THE NHS Blood and Transplant service has announced a series of measures to help save lives and money over the next five years.

Each year two people die waiting for a suitable organ for transplant from East Lancashire and there are currently 73 people on the transplant waiting list from the area.

Around 25 units of blood are needed each day at the Royal Blackburn Hospital – nearly 9,000 a year.

The cost cuts will enable the service to reduce the price of units of blood, delivering savings that can be reinvested into frontline patient care.

Aims include modernising blood collection, delivering the 50 per cent growth in deceased organ donation set by the organ donation taskforce, working with hospitals to integrate transfusion services, developing unique specialist services in tissues, stem cells, diagnostics and apheresis-based therapies.
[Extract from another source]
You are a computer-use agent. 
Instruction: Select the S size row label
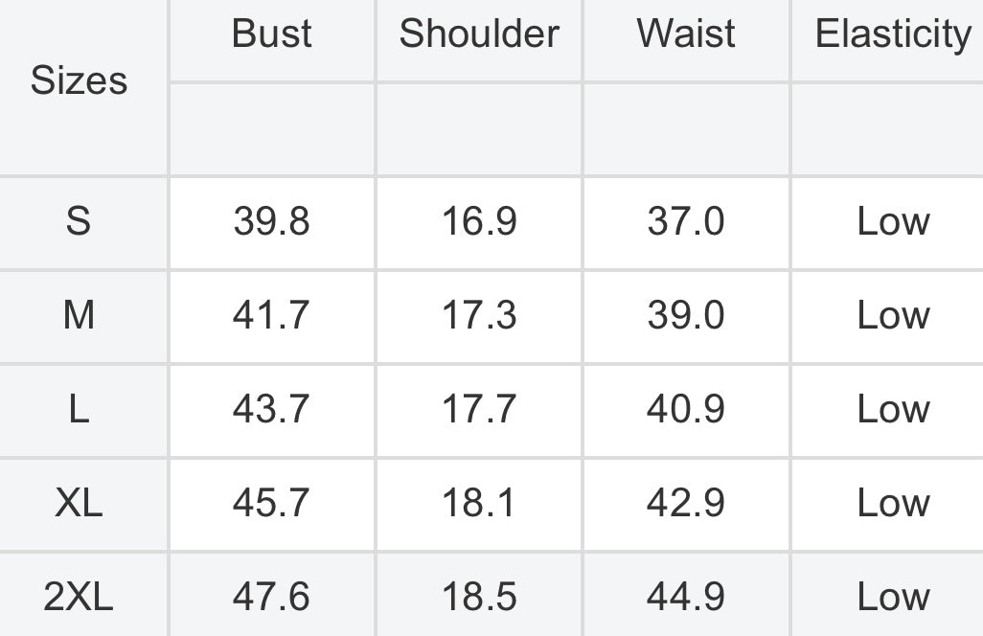point(79,221)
The service supplies life-saving products that are needed by NHS patients.

Chief executive, Lynda Hamlyn, said: “Our ambition is simple – to be demonstrably the best service of our type in the world.

Our strategic plan maps out how, over the next five years, we will achieve this ambition.

“The new plan builds on our success in driving up safety and quality standards and driving down costs.

“We are proud of our progress in recent years and privileged that our donors trust us to turn their altruistic and generous donations of blood, organs, tissues and stem cells into ways we can bring hope to families and lifesaving treatments for patients."